What the task requires - Give back exactly the stretch of data below from the line holding "Task: Open the ワークフロー管理 list icon tile" through the line holding "Given: Click the COCO server tag badge", both ends included, and leave the remaining lines out.

Saved data entries
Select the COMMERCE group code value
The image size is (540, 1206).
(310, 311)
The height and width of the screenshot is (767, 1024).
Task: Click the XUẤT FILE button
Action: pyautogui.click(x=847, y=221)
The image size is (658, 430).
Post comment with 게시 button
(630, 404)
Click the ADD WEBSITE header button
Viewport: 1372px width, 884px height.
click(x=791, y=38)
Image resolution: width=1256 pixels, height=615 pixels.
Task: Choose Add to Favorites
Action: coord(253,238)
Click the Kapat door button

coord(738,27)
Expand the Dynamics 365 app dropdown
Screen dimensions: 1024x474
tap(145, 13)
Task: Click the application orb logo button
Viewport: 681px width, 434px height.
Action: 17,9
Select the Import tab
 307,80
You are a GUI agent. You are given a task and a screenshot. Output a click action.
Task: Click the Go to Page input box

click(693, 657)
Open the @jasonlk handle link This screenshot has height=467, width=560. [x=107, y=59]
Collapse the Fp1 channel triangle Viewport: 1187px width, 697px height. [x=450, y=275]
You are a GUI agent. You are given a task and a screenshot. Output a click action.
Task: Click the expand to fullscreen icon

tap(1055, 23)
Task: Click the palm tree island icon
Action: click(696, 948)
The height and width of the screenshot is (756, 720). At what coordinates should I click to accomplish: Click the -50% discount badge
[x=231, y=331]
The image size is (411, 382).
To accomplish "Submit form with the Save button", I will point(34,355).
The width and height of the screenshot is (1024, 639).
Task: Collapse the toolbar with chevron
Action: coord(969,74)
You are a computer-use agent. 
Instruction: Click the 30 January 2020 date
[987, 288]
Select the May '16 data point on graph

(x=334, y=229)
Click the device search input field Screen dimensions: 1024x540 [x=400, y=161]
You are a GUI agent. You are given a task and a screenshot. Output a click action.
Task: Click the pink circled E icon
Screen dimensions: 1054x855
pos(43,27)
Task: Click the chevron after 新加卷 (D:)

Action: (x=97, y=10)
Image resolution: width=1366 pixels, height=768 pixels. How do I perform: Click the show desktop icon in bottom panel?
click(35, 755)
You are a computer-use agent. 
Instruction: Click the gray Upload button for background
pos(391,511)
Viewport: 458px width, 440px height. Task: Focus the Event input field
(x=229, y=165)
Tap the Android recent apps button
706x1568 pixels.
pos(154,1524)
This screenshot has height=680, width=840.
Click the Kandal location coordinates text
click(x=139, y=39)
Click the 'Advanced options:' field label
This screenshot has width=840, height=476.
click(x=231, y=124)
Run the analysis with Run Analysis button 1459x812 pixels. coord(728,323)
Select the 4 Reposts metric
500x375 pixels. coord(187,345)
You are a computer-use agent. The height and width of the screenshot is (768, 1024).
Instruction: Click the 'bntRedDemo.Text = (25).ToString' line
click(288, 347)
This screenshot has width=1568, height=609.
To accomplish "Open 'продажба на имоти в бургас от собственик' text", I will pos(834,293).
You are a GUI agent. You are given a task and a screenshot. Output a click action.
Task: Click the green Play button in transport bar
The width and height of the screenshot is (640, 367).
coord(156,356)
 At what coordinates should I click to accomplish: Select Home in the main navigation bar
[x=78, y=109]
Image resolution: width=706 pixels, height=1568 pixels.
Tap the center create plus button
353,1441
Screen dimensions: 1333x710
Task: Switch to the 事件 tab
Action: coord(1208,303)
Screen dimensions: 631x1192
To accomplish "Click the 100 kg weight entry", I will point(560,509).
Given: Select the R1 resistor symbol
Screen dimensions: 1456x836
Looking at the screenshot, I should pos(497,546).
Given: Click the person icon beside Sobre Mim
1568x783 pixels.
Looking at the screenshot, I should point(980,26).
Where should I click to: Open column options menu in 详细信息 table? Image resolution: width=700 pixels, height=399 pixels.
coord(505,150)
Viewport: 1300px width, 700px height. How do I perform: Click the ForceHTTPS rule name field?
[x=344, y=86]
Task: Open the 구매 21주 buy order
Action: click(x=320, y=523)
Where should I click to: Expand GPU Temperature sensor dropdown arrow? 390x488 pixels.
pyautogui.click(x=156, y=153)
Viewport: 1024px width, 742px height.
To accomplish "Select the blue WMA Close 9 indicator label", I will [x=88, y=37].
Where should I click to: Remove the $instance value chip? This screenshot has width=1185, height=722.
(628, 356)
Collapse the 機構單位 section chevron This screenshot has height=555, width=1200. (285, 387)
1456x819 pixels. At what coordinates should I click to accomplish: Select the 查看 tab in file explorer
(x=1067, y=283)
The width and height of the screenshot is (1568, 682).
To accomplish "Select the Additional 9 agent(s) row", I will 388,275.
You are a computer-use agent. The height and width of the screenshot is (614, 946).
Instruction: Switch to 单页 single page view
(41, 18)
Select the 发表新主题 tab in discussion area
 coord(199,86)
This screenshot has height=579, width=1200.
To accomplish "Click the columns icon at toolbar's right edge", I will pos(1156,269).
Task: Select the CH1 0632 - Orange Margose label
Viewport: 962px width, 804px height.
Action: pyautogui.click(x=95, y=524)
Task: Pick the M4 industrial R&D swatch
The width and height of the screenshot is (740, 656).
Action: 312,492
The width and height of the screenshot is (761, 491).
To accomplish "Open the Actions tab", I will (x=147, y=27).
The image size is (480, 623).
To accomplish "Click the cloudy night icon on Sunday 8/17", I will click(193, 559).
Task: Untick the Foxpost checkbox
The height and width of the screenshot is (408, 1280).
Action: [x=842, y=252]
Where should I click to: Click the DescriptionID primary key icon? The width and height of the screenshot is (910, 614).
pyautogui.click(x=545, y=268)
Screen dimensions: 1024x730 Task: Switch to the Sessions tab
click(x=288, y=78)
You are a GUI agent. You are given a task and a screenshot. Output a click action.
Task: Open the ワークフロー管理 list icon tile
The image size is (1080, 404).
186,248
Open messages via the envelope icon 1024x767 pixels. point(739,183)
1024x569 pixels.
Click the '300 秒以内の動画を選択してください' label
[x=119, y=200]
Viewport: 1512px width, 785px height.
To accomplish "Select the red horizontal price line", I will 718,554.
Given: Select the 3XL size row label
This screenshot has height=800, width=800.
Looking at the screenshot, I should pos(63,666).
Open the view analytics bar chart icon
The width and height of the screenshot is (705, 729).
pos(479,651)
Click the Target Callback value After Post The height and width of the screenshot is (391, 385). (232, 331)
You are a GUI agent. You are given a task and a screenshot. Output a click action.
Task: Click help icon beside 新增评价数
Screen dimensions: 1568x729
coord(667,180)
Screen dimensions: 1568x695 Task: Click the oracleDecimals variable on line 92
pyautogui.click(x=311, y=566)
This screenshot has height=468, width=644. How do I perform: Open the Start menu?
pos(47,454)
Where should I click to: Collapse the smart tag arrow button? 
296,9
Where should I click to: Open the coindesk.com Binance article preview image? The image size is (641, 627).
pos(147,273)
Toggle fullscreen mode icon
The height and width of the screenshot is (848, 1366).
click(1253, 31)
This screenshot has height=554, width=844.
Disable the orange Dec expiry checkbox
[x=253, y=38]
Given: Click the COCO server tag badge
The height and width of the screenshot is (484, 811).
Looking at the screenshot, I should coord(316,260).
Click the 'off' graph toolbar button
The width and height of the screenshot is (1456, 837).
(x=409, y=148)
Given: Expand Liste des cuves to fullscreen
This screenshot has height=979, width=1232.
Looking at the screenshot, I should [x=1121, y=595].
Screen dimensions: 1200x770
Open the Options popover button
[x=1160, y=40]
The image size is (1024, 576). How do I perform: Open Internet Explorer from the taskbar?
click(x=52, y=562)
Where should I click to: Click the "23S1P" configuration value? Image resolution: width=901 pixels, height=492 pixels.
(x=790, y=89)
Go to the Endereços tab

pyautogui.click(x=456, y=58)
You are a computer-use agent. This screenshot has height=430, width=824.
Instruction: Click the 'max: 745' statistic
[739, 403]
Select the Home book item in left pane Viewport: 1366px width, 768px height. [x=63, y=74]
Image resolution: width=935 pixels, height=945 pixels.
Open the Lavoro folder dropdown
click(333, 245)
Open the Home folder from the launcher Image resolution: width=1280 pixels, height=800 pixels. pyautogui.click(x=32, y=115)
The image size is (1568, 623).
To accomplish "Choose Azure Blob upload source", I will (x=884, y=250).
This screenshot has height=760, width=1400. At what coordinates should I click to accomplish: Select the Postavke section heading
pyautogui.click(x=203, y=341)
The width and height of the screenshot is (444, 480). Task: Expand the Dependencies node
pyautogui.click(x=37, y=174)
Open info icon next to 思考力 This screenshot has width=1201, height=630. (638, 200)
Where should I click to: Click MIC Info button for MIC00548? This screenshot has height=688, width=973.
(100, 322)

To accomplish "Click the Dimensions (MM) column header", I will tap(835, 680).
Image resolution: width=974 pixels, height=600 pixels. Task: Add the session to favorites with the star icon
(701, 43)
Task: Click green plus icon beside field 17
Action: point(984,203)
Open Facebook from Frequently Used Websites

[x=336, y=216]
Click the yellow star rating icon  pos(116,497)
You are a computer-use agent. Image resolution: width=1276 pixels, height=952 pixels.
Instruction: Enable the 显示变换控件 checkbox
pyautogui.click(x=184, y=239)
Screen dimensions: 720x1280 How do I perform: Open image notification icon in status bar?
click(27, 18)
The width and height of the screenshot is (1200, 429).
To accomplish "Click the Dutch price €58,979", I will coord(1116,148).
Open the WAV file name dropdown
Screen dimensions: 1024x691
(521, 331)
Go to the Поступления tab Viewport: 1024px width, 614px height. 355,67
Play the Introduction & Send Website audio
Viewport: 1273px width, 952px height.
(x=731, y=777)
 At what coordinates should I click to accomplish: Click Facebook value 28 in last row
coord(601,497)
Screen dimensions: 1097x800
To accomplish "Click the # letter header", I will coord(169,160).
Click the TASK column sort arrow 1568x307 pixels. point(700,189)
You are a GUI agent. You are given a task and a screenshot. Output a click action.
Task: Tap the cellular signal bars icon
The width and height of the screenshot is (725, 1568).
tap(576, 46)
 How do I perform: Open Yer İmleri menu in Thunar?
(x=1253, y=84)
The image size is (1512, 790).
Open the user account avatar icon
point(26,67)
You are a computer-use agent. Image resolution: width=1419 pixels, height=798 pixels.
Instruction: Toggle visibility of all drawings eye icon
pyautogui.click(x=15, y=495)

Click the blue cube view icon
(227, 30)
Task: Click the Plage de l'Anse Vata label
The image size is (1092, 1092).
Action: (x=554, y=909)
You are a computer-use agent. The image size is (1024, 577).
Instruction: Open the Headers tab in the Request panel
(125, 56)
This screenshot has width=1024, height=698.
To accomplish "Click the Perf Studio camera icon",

Task solution -
Task: Open the ワークフロー管理 list icon tile
The image size is (1080, 404).
186,248
Open messages via the envelope icon 1024x767 pixels. point(739,183)
1024x569 pixels.
Click the '300 秒以内の動画を選択してください' label
[x=119, y=200]
Viewport: 1512px width, 785px height.
To accomplish "Select the red horizontal price line", I will 718,554.
Given: Select the 3XL size row label
This screenshot has height=800, width=800.
Looking at the screenshot, I should pos(63,666).
Open the view analytics bar chart icon
The width and height of the screenshot is (705, 729).
pos(479,651)
Click the Target Callback value After Post The height and width of the screenshot is (391, 385). (232, 331)
You are a GUI agent. You are given a task and a screenshot. Output a click action.
Task: Click help icon beside 新增评价数
Screen dimensions: 1568x729
coord(667,180)
Screen dimensions: 1568x695 Task: Click the oracleDecimals variable on line 92
pyautogui.click(x=311, y=566)
This screenshot has height=468, width=644. How do I perform: Open the Start menu?
pos(47,454)
Where should I click to: Collapse the smart tag arrow button? 
296,9
Where should I click to: Open the coindesk.com Binance article preview image? The image size is (641, 627).
pos(147,273)
Toggle fullscreen mode icon
The height and width of the screenshot is (848, 1366).
click(1253, 31)
This screenshot has height=554, width=844.
Disable the orange Dec expiry checkbox
[x=253, y=38]
Given: Click the COCO server tag badge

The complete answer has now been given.